PRCR-1079 : Failed to start resource oranode1-vip. CRS-2680 Clean failed. CRS-5804: Communication error with agent process
Posted by Kamran Agayev A. on April 15th, 2019
Last week we had a clusterware issue on one of the critical 3 node RAC environment. In the first node, network resource is restarted by ending up killing all sessions on that node abnormally. Oracle VIP that was running on that node failed over to the third node. The first node was up and running, but didn’t accept connections because it was trying to register the instance using LOCAL_LISTENER parameter where the oranode1-vip was specified that was not running on that node. We tried to relocate it back to the first node, but it failed because it couldn’t stop it. Everytime we tried to stop or relocate it, the cleaning process started and failed in a few minutes.
Neither support, nor us didn’t find any readable information in the clusterware log files. Despite the fact that there were 2 instance up and running, as load was so high, they were barely handle all connections. The ping succeeded to the oranode1-vip, but it wasn’t able to stop it even with force mode. We couldn’t able to start it as well, because it didn’t stop successfully and wasn’t able to clean up successfully. The status was “enabled” and “not running”, but ping was ok
db-bash-$ srvctl status vip -i oranode1-vip VIP oranode1-vip is enabled VIP oranode1-vip is not running db-bash-$
From crsctl stat res command we could see that it’s OFFLINE and failed over to the node3
db-bash-$ crsctl stat res -t
oranode1-vip 1 OFFLINE UNKNOWN node03
And it failed when we tried to start it:
db-bash-$ srvctl start vip -i oranode1-vip PRCR-1079 : Failed to start resource oranode1-vip CRS-2680: Clean of 'oranode1-vip ' on 'node03' failed CRS-5804: Communication error with agent process
We cleared socket files of the first node from /var/tmp/.oracle folder, restart the CRS and checked if it failed back, but it didn’t. Support asked us to stop the second node, clear the socket files and start it to see if something changed, but we didn’t do it, because the single node wouldn’t be able to handle all connections.
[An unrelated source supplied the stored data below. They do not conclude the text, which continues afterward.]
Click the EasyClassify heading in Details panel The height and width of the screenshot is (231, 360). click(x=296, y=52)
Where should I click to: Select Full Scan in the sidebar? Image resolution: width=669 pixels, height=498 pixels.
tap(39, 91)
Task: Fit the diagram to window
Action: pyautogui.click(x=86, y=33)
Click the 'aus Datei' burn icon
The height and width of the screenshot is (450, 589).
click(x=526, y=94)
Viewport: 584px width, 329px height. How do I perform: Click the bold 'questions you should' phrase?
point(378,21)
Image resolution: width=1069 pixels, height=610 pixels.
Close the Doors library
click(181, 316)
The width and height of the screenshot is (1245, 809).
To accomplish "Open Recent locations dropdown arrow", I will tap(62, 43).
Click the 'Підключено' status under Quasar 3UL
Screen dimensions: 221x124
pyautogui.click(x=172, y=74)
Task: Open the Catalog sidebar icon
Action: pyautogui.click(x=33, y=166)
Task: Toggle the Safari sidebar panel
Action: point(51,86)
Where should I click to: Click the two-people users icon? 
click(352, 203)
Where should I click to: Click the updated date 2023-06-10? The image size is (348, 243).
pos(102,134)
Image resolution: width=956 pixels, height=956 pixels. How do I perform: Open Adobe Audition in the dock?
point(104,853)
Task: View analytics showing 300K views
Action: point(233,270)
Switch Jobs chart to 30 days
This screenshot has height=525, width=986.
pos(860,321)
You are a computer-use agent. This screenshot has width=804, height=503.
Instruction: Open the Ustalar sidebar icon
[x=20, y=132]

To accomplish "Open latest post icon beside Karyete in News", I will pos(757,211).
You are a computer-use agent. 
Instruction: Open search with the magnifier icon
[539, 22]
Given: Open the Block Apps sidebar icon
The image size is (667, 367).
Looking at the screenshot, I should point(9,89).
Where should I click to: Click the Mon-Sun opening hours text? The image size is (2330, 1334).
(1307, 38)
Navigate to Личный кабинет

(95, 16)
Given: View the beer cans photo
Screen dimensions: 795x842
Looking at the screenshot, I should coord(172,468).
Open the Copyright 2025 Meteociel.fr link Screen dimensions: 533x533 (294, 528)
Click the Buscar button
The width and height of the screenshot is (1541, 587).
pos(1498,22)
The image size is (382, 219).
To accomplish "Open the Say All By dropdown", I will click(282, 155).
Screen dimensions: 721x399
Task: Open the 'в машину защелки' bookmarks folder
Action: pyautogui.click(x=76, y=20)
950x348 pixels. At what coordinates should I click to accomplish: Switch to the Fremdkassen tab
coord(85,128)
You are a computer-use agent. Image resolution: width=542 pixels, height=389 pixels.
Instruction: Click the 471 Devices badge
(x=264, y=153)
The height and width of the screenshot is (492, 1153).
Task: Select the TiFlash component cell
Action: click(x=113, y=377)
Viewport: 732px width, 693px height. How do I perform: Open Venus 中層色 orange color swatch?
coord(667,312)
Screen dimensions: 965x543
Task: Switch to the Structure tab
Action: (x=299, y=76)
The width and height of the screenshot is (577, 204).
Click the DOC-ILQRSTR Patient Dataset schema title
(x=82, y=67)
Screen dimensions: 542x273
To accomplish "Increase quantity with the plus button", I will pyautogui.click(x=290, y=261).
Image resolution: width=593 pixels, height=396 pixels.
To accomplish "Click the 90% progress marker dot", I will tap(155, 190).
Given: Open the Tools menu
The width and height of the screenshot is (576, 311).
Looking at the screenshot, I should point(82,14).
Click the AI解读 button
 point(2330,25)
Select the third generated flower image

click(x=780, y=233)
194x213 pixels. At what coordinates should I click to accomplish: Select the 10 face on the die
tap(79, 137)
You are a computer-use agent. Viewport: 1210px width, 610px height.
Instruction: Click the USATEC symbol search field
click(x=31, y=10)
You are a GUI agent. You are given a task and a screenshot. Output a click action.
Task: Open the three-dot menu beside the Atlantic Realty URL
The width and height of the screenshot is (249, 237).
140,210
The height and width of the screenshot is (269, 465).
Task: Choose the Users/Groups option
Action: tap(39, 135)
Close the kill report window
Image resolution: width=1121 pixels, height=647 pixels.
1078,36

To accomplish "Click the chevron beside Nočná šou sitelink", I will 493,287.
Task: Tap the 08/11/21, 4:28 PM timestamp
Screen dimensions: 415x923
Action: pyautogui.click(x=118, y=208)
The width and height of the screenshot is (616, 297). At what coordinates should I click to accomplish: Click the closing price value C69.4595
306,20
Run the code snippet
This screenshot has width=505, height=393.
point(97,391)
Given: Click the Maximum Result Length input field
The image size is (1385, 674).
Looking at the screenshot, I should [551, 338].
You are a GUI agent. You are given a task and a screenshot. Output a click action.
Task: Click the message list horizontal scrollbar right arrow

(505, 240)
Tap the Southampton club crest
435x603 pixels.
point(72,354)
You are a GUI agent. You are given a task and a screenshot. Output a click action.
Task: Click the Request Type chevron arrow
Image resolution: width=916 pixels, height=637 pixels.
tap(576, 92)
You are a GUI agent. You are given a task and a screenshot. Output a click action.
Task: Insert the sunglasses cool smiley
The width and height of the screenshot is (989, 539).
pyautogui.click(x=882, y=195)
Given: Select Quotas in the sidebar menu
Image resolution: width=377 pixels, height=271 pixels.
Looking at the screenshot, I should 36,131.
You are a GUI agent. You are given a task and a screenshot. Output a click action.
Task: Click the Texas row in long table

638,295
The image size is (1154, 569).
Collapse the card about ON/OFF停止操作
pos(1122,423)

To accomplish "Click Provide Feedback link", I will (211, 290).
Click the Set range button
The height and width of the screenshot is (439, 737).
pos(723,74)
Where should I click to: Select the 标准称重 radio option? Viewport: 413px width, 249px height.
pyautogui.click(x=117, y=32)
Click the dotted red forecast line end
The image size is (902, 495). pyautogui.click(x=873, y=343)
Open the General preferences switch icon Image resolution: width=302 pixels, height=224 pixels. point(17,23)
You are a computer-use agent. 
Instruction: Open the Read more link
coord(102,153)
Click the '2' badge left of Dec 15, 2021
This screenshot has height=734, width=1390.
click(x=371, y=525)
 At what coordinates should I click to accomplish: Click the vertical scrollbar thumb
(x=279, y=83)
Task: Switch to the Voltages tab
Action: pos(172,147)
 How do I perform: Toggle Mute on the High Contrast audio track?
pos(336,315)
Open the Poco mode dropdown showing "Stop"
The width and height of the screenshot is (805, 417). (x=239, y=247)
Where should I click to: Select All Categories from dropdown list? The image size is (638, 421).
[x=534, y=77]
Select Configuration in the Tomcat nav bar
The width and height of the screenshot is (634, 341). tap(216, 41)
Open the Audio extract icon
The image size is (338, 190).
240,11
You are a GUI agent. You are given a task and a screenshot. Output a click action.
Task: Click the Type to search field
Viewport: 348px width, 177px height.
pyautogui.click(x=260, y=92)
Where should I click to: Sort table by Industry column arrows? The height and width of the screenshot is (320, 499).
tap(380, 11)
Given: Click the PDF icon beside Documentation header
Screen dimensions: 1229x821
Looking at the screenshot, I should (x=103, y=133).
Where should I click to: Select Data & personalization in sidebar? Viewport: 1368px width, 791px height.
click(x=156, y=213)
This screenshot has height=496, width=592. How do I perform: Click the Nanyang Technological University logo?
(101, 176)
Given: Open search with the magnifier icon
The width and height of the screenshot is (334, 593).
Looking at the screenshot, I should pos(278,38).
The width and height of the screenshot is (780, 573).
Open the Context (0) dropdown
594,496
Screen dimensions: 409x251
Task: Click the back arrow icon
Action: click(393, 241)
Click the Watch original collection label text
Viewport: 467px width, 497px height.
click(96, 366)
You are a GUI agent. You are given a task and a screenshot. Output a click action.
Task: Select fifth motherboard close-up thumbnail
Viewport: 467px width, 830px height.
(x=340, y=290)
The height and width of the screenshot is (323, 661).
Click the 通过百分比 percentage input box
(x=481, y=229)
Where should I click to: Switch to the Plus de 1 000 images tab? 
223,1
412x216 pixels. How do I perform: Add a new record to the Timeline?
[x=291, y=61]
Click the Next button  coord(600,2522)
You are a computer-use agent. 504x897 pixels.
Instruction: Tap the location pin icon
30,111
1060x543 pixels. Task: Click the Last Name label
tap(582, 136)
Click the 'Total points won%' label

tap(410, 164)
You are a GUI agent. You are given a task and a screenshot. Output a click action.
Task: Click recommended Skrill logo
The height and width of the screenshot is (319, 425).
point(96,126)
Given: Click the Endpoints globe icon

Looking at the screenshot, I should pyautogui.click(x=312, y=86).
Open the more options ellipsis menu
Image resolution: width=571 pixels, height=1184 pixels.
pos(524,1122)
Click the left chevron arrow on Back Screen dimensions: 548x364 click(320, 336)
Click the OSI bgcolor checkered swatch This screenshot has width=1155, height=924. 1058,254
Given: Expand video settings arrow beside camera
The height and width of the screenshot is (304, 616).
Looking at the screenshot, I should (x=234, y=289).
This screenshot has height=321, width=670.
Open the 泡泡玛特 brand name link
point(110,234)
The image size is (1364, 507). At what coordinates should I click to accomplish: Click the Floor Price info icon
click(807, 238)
At the end, we checked the interface of virtual up on OS level, and found it on node03
db-bash-$ netstat -win
lan900:805 1500 #### #### 2481604 0 51 0 0
Instead of restarting the CRS of production database (which takes 10 minutes), we decided to bring that interface down using on OS level. For HP-UX, it’s ifconfig … down command
Before running this command on production environment, we tried it on the test environment and realized that the down parameter is not enough. We have to provide 0.0.0.0 ip address with along the down parameter to bring down that interface. So we run the following command to bring it down:
ifconfig lan900:805 0.0.0.0 down
And it disappeared from the list. Next, we started the vip using srvctl start vip command and it succeeded!
Lessons learned:
- Perform all actions on the test environment (if you are not sure what can happen) before trying it on production environment
- Don’t try to “restart” or “reboot” the instance, cluster or the node. Sometimes it just doesn’t solve your problem. Even after restart, the system can’t startup correctly (because of changed parameters, configurations and etc.)
- In 24 hours, severity #1 SR was assigned to 6 different engineers. It takes a lot of time to gather log files, submit them and have it reviewed by Oracle engineer until his/her shift is changed. Sometimes you just don’t have time to get answer from Oracle, you have to do it by your own and take all risks. It requires an experience.